**DIRECTION:** Carry on writing the passage about liquidity risk and bond trading during the financial crisis, starting right after its final sentence.

US Supreme Court Justice Potter Stewart – do I really have to call it SCOTUS? – nailed it in his legendary judgement in the 1964 obscenity trial Jacobellis vs Ohio. In it, he wrote with respect to the charge that a film was pornographic and in contravention to Ohio state law “I shall not today attempt further to define the kinds of material I understand to be embraced within that shorthand description [“hard-core pornography”], and perhaps I could never succeed in intelligibly doing so. But I know it when I see it, and the motion picture involved in this case is not that”. The immortal part of is “…I know it when I see it…”
I also know liquidity risk when I see it and it would be hypocritical not to admit that a large part of my retirement fund was generated when I was broking corporate bonds for my own account through the darkest days of the GFC. Market liquidity had all but dried up. Panic sellers were horrified when they found market makers refusing to bid on paper, more often due to their banks’ risk and compliance animals behaving like rabbits in the headlights than to the traders themselves who would have loved to cash in on the opportunities, so it was we freelancers who were left to ring the till. Unfair and unethical profiteering? Maybe, but what’s the correct price for a bottle of chilled Evian water in the middle of the Sahara?

**COLLECTED MATERIAL:**
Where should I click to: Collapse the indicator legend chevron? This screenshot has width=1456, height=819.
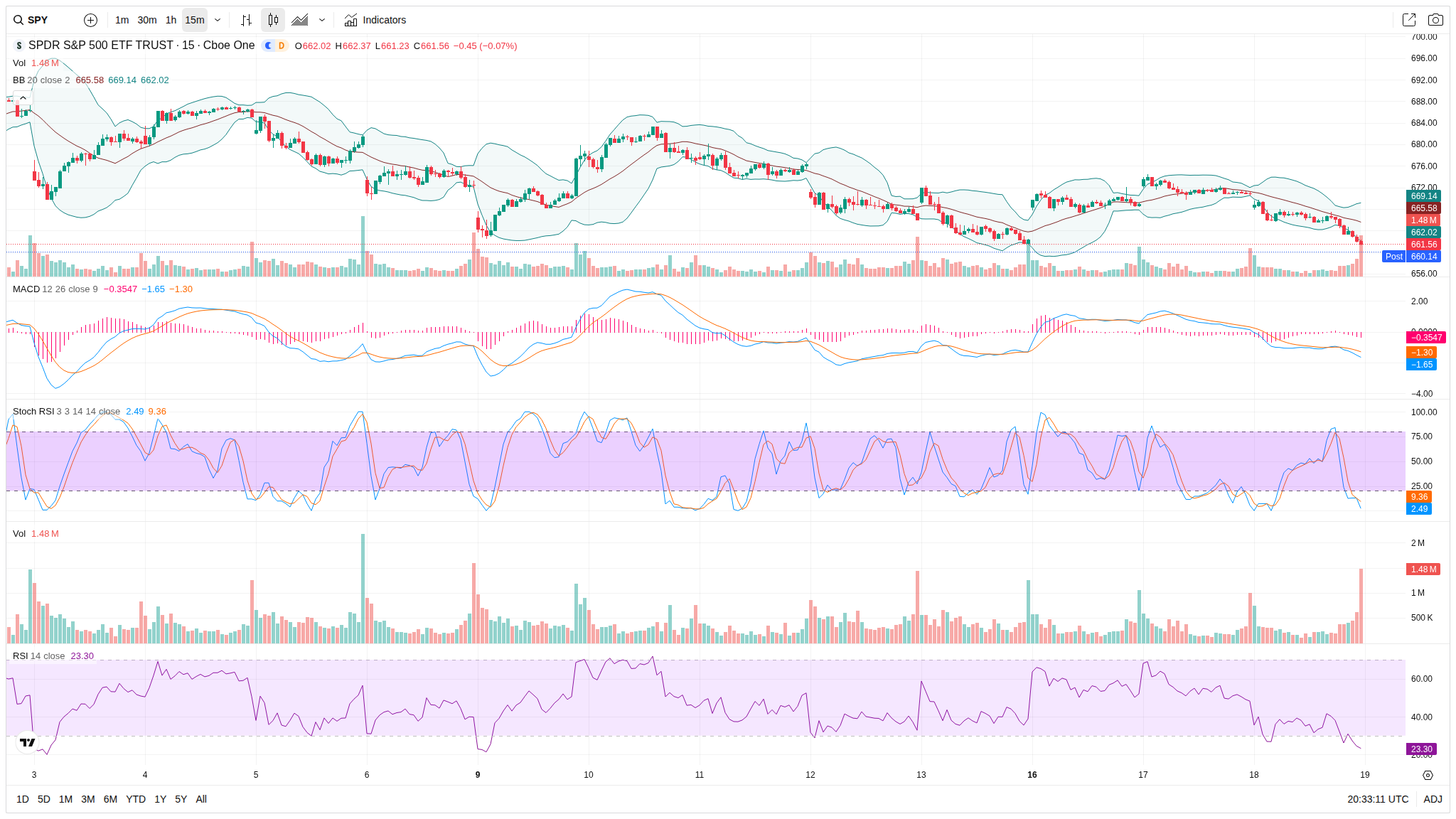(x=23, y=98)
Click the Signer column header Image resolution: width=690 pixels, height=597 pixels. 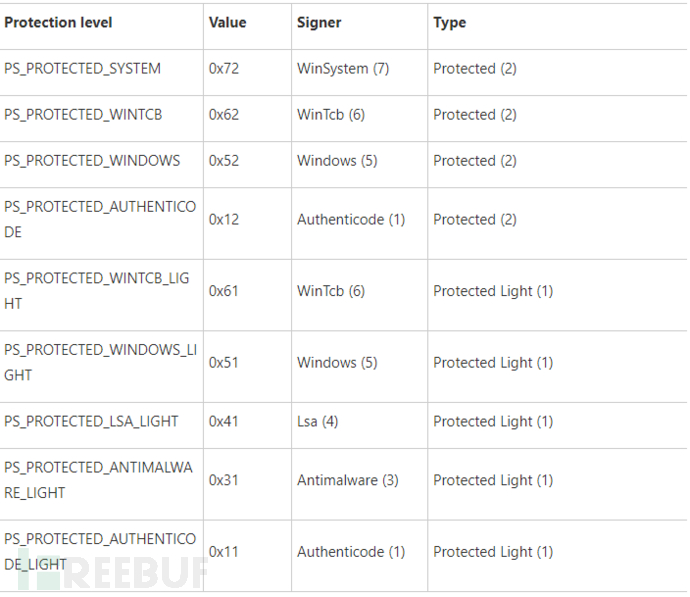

**ANSWER TO THIS EXERCISE:**
Some of my younger readers – that’s anyone under the age of 69 – might see in me a superannuated technophobe Luddite. They are free to do so. The definitive book on the implosion of LTCM is Roger Lowenstein’s “When Genius Failed”. One of the best volumes on the GFC might be Andrew Ross Sorkin’s “Too Big to Fail”. Both books have “fail” in their titles and both books describe how what could not go wrong went wrong. Both crises escaped control when liquidity dried up and when any meaningful relationship between price and value was lost. This could happen again any day. It might be triggered by nothing more than the equivalent of a butterfly flapping its wings in the Amazon and when chaos theory morphs into chaos practice. That is when artificial intelligence will prove to be exactly what it is which is artificial. That is when real human intelligence will be most needed. We cannot but hope that the lawyers and accountants in risk control and compliance will remember that and that institutional and individual investors will acknowledge and that markets sometimes behave as though it were real life.